FDA Withdraws Approval of Ukoniq

The FDA indicated the risk of death outweighs the benefits of Ukoniq, which was approved in February 2021 to treat specific lymphomas.

The FDA has withdrawn its approval for the cancer medicine Ukoniq (umbralisib). Ukoniq was approved to treat two specific types of lymphoma: marginal zone lymphoma and follicular lymphoma. The agency is advising healthcare professionals to stop prescribing Ukoniq and switch patients to alternative treatments.

Updated findings from the UNITY-CLL clinical trial continued to show a possible increased risk of death in patients receiving Ukoniq for the treatment of patients with chronic lymphocytic leukemia. As a result, regulators determined the risks of treatment with Ukoniq outweigh its benefits.

In January 2022, TG Therapeutics announced a partial clinical hold on Ukoniq for chronic lymphocytic leukemia and non-Hodgkin lymphoma. Although the trial met its endpoint progression-free survival, a first analysis of overall survival showed a hazard ration of 1.23. An overall survival hazard ratio above 1.00 implies potential risk that the investigational therapy is causing harm. But based on the ad hoc nature of the analysis, about 15% of patients had missing or outdated survival data. And when excluding deaths related to COVID-19, the hazard ration was 1.04.
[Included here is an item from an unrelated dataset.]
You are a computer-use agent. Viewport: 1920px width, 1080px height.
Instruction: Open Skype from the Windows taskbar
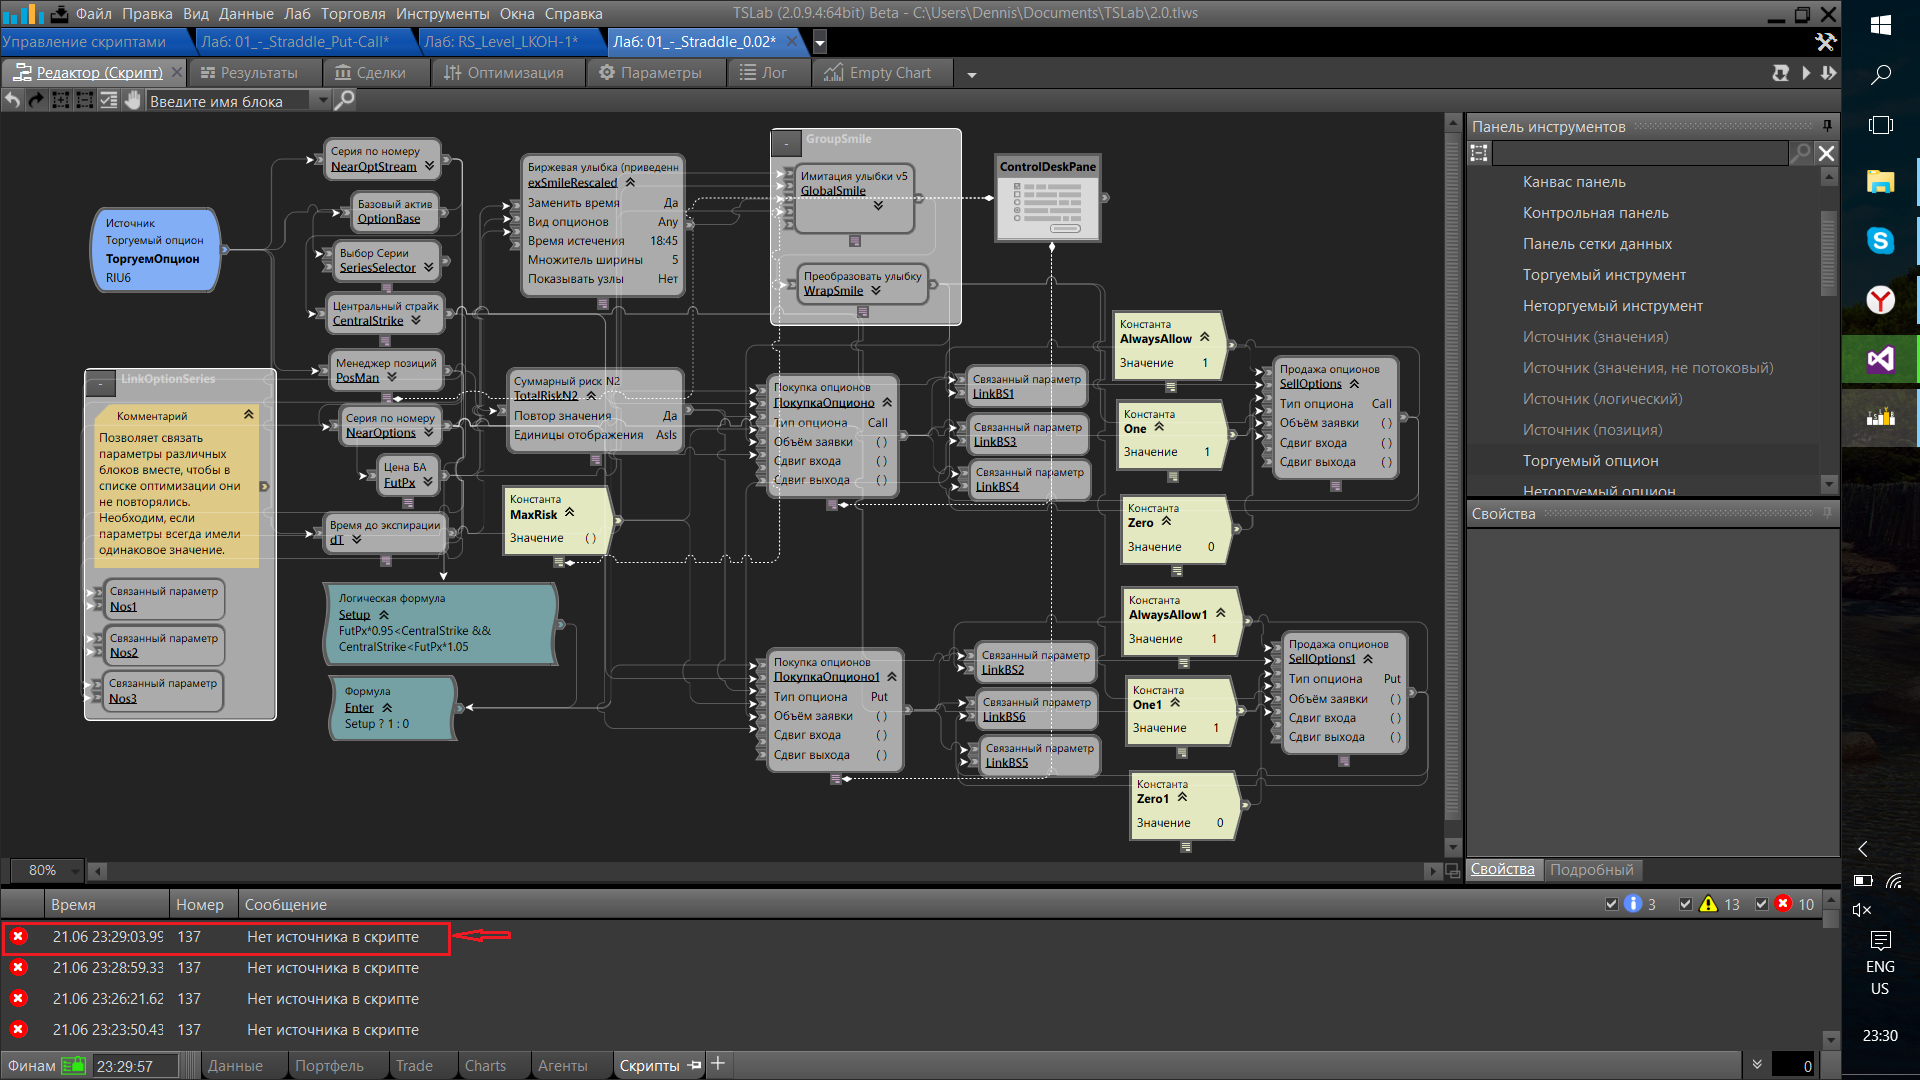1880,240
Related: FDA: Ukoniq Under Investigation for Possible Risk of Death

Based upon this data, TG Therapeutics announced it was voluntarily withdrawing Ukoniq from the market for the approved uses in marginal zone lymphoma and follicular lymphoma.

The company indicated, however, it was still pursuing Ukoniq to treat patients with multiple sclerosis and autoimmune platform. The company’s biologics licensing application with the FDA is pending for patients with relapsing forms of multiple sclerosis. The FDA has extended the PDUFA goal date to Dec. 28, 2022, from the original date of Sept. 28, 2022. The FDA extended the to allow time to review a submission provided by the company in response to an FDA information request, which the FDA indicated was a major amendment.

The submission is based on the ULTIMATE I and ULTIMATE 2 phase 3 trials. Pooled post hoc analyses demonstrated a significant improvement in multiple measures of disability progression with ublituximab vs teriflunomide, according to an abstract being presented by investigators at the Multiple Sclerosis Centers (CMSC) annual meeting, being held June 1, 2022, to June 4, 2022.

Ukoniq generated $6.5 million in total net through its launch for the lymphoma indications in February 2021 through the end of fourth quarter 2021, about 10 months, according to the company earning release.